Begin at the line containing "Task: Open the สินค้า products tab" and copy exactly through the last line of the listing, skipping every picture.

####

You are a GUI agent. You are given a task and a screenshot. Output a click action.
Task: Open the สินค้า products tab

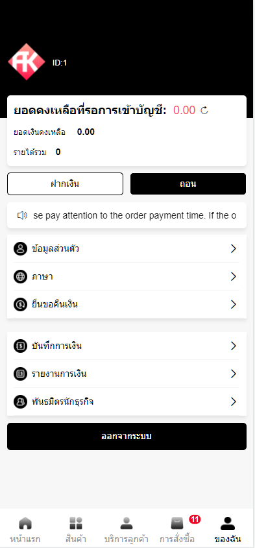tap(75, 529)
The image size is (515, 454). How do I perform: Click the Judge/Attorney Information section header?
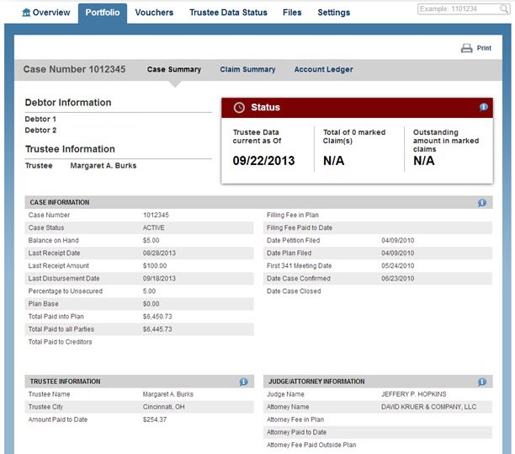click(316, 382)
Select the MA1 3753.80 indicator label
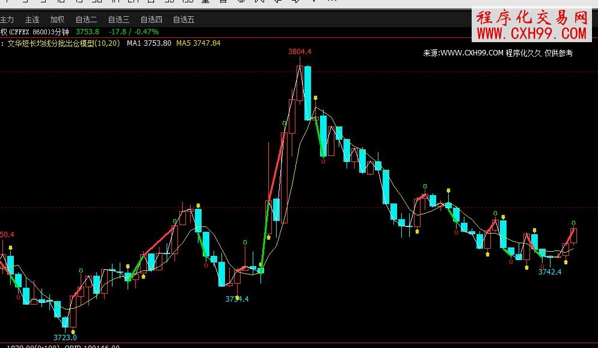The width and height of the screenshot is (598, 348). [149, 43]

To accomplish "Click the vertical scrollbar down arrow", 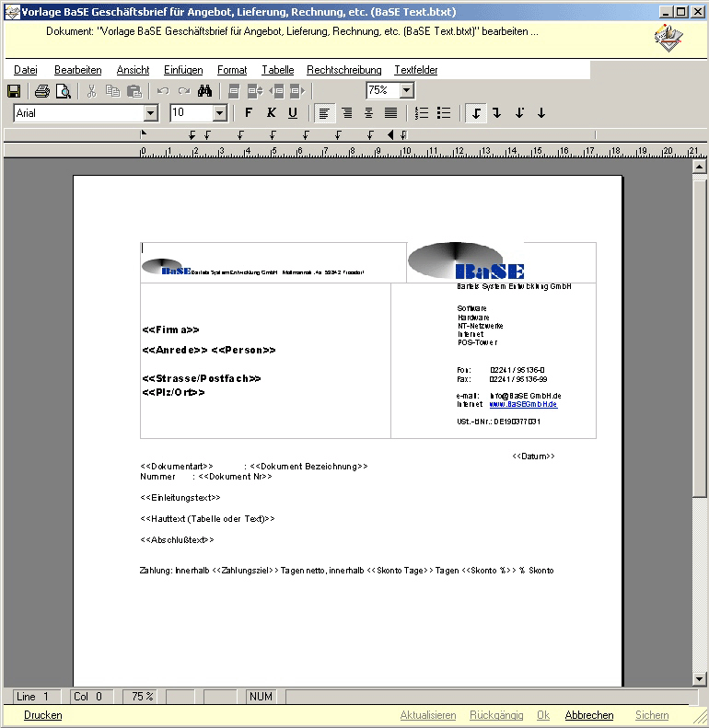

####

| Worked solution |
Task: Open the สินค้า products tab

tap(75, 529)
The image size is (515, 454). How do I perform: Click the Judge/Attorney Information section header?
click(316, 382)
Select the MA1 3753.80 indicator label
The width and height of the screenshot is (598, 348). [149, 43]

To accomplish "Click the vertical scrollbar down arrow", 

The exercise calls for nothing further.